** Opening Dataset records block **

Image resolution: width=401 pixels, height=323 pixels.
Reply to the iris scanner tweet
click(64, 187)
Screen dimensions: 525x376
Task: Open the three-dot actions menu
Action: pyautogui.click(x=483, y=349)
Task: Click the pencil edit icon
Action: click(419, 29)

** Closing Dataset records block **

The records must be reproduced in full. Nothing should differ.

_Solution for this problem:_
Image resolution: width=401 pixels, height=323 pixels.
Reply to the iris scanner tweet
click(64, 187)
Screen dimensions: 525x376
Task: Open the three-dot actions menu
Action: pyautogui.click(x=483, y=349)
Task: Click the pencil edit icon
Action: click(419, 29)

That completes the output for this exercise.